2018-07-27 Summer Session

On Tuesday the Parliamentary session ended and MPs returned to their constituencies.  On Wednesday I was back in action in Ipswich, meeting the Rivers Action Group and looking around the Cliff Lane community which local residents believe will be damaged by the extra traffic from a new bridge over the Orwell.  In the coming weeks I look forward to dealing with more Ipswich issues which, with the best will in the world, I haven’t been able to give the attention they deserved while I was in Westminster.

That doesn’t mean I’ve been absent from Ipswich issues for the past few months – far from it – and if you have been reading this column you will know I have focussed in particular on drugs, violent crime and policing, which are so important to Ipswich right now.  As your representative, one of my key roles is to raise Ipswich issues in Parliament or with ministers.  If you look at my website you will see that I try to make my contributions relevant to the needs of Ipswich residents. I also hold weekly casework surgeries (you can book an appointment thorough my Ipswich Office).  Almost a thousand individual pieces of case work have been dealt with by my team since my election. We haven’t succeeded every time, but we will always try to resolve your problems. And I can use examples of injustice here in Ipswich to try to change attitudes in Westminster. My other key role is to vote for policies which I believe are in the best interests of Ipswich people.  Those are Labour policies, and I know that the majority of Ipswich residents agree with me that they support Labour policies, because that is why they voted for me.

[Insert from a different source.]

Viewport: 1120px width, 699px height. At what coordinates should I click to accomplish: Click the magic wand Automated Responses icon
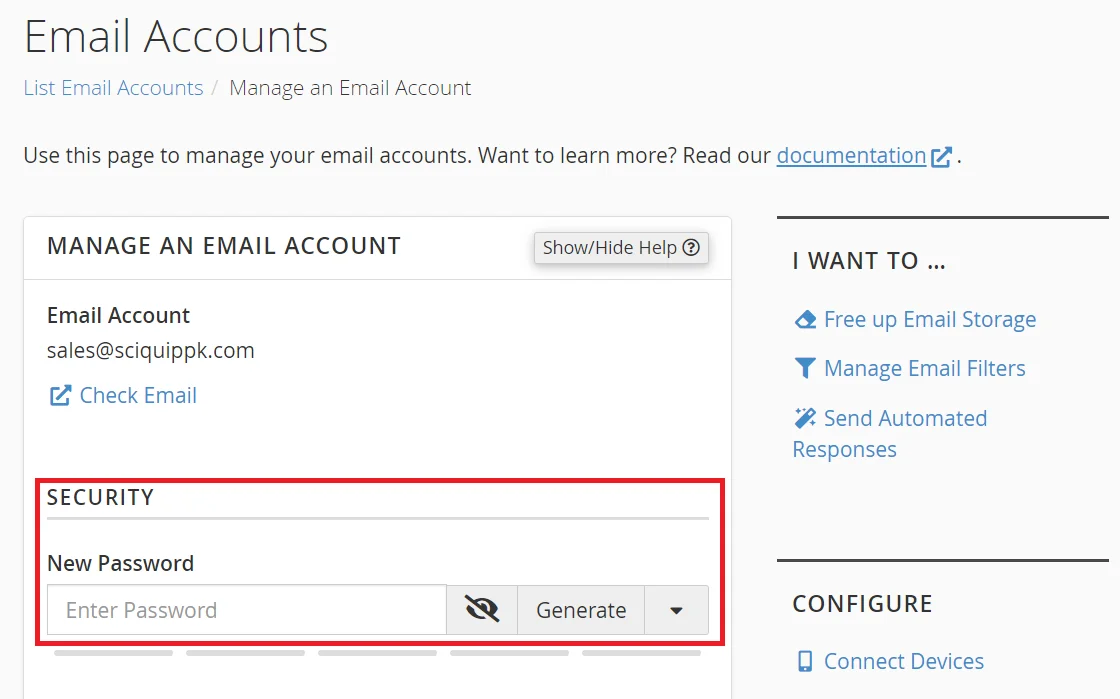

The main business this session was once again Brexit, and Labour, usually supported by all the other opposition parties, put all sorts of amendments to secure our trade with Europe, to defend our rights, to protect our environment, and to give our Parliament the right to make the final decision, rather than just Government ministers. 

The highlight of last autumn’s session was winning a final vote in Parliament on the Brexit agreement – a right which Theresa May fought hard to try to deny us.  The low-light of this session was losing the ability to make that final vote truly meaningful by letting Parliament amend the Brexit agreement. This was all the more infuriating because disaffected Tory MPs including Dominic Grieve voted against the very amendment he had himself proposed, bought off with a vague promise from the Prime Minister who had already done everything in her power to try to stop Parliament from having a vote on the issue at all. 

That was followed by the farce of a weekend at Chequers where May got her Cabinet to sign up to a White Paper on Brexit – the sort of thing we should have had within weeks of the whole process starting back in 2016 – which then led to the resignation of several Cabinet ministers who had signed up to it, and was finally ditched in all but name when May caved in to the “let’s leave without a deal” brigade led by Jacob Rees-Mogg.

Only a few MPs get to speak in these important debates, but it is vital that we are all there to vote.  Those who were absent for the “meaningful vote” amendment, such as Vince Cable and Tim Farron, will not live that down in a hurry.

Other things I have been involved in during this session include:

  • Making the Felixstowe-Midlands freight line a key priority for transport in our region
  • Discussing the Cliff Quay sewage works with Anglian Water
  • Ensuring the Care Quality Commission can raise standards in care homes
  • Getting better policies for Council Houses and for housing in general
  • Visiting the 2 Sisters plant in Birmingham to check that the nation’s number one chicken processor is now operating safely
  • Proposing ways to help protect Postal Workers who are bitten by dogs
  • Supporting prevention of cruelty to animals
  • Demanding greater resources for our schools
  • Calling for a firmer response to the crisis for the Rohingya people in Bangladesh who have fled from persecution in Burma

I set out to achieve various things for Ipswich.  I haven’t managed to do all of them yet.  But this summer I will look again at my priorities, and I look forward to getting stuck in to more of the things that matter most to you all this autumn.